Pick each line containing "will" out of the records.

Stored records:
========================

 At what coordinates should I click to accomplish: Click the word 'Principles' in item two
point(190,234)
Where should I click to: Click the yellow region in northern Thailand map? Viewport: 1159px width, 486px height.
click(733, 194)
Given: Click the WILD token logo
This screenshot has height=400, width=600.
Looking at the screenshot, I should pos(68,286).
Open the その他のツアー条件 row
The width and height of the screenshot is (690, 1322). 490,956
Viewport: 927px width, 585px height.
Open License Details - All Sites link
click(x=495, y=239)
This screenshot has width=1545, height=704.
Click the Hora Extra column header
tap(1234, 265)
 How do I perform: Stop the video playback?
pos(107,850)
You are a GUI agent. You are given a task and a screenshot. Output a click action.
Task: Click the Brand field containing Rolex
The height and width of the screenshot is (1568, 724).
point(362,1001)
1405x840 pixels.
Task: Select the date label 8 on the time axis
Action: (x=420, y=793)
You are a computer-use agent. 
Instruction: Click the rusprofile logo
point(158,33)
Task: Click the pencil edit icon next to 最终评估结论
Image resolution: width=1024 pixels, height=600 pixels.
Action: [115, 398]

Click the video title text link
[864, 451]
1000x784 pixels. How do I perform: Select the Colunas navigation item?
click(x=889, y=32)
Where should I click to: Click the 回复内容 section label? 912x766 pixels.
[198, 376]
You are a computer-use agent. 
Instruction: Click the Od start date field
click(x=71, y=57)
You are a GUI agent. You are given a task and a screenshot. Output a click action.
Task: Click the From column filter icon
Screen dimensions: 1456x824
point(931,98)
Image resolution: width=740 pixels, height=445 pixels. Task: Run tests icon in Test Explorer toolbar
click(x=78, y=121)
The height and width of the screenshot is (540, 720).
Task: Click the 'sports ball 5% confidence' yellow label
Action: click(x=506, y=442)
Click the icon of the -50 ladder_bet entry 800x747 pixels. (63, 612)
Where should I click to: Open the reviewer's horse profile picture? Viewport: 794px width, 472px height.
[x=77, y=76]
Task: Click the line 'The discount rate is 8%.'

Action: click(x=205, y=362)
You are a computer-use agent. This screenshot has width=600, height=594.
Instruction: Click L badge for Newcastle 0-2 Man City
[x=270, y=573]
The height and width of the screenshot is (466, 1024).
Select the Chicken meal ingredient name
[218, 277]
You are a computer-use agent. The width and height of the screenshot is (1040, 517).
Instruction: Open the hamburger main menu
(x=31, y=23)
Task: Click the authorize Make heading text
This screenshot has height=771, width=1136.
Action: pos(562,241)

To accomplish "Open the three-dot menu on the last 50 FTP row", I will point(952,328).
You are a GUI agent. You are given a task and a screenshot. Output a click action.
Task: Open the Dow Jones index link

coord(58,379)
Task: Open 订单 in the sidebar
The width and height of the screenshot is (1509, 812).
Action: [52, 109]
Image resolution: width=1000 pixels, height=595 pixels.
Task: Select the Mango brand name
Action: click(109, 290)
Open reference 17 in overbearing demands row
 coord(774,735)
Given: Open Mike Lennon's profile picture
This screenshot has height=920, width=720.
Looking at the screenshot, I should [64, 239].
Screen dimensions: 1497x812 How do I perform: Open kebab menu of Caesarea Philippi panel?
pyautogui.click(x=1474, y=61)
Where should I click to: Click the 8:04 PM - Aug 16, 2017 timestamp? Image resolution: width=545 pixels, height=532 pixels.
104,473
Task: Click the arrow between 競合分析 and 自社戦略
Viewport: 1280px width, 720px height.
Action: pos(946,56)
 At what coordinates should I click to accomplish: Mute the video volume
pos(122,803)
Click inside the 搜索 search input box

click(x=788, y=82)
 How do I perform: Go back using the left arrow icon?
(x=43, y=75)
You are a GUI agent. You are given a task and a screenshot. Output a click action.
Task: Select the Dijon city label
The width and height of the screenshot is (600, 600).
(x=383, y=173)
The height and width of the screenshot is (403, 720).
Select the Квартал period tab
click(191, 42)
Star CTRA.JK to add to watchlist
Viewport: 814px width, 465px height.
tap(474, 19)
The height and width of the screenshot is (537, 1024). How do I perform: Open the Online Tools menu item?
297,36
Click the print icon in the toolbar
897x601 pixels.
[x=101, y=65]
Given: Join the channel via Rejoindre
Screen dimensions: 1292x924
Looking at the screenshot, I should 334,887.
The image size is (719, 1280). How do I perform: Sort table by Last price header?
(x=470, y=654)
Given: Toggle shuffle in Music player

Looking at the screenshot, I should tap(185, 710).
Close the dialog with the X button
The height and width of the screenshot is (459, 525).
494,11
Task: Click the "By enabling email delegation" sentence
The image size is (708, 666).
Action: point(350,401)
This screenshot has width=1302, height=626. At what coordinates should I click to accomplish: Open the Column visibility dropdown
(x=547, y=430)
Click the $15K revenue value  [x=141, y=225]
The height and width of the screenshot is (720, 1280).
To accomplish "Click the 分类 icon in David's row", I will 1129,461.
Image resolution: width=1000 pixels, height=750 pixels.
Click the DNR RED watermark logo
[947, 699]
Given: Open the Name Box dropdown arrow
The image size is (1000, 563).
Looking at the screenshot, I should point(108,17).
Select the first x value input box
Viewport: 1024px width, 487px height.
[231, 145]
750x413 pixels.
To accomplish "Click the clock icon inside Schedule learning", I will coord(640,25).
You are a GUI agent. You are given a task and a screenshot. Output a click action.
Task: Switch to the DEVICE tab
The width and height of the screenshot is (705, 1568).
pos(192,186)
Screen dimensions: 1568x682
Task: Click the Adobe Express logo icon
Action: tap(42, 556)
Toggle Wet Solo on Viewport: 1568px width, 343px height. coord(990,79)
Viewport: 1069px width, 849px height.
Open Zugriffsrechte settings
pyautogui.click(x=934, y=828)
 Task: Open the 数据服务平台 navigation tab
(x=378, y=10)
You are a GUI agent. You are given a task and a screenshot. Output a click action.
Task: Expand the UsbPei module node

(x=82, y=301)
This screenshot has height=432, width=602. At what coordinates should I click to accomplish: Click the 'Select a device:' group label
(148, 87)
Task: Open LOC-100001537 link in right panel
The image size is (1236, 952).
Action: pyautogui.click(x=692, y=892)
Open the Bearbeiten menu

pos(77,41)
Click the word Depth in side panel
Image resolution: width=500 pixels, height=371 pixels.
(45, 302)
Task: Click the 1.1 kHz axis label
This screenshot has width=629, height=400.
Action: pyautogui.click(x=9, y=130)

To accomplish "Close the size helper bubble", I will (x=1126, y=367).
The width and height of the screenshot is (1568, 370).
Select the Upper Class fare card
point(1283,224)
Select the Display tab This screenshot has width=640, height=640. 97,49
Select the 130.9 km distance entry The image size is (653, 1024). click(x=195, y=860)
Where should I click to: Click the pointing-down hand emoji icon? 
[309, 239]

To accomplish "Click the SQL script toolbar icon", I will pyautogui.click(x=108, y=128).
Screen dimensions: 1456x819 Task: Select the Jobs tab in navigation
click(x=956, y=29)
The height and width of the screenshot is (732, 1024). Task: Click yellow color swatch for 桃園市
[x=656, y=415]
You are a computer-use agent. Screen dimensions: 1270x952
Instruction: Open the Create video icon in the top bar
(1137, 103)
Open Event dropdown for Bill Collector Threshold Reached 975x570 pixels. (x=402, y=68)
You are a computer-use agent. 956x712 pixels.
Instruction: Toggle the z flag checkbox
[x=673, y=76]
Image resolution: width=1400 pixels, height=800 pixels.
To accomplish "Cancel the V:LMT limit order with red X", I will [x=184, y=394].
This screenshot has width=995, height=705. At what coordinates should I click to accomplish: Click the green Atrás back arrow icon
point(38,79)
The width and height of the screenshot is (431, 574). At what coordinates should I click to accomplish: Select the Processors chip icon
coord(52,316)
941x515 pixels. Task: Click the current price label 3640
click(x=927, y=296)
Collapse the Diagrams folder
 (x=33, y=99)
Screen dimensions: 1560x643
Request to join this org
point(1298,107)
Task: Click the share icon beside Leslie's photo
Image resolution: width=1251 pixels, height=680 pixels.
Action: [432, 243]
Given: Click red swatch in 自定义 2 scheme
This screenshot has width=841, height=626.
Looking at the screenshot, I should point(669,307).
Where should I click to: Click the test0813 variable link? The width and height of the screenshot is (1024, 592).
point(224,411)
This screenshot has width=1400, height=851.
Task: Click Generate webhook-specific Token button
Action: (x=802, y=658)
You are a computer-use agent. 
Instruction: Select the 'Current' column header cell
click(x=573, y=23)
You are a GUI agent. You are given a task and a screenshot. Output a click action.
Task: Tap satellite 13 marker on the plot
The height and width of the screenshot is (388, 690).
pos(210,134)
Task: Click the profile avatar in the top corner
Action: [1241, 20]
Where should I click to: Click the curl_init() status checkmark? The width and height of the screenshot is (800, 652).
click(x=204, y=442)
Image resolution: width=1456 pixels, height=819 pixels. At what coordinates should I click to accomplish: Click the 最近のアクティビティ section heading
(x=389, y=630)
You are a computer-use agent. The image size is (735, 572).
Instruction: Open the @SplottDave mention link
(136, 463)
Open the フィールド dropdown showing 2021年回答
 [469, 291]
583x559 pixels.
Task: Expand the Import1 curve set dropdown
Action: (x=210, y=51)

========================

TASK ANSWER:
To accomplish "Open the three-dot menu on the last 50 FTP row", I will point(952,328).
To accomplish "Click the 分类 icon in David's row", I will 1129,461.
To accomplish "Click the clock icon inside Schedule learning", I will coord(640,25).
To accomplish "Close the size helper bubble", I will (x=1126, y=367).
To accomplish "Click the SQL script toolbar icon", I will pyautogui.click(x=108, y=128).
To accomplish "Cancel the V:LMT limit order with red X", I will [x=184, y=394].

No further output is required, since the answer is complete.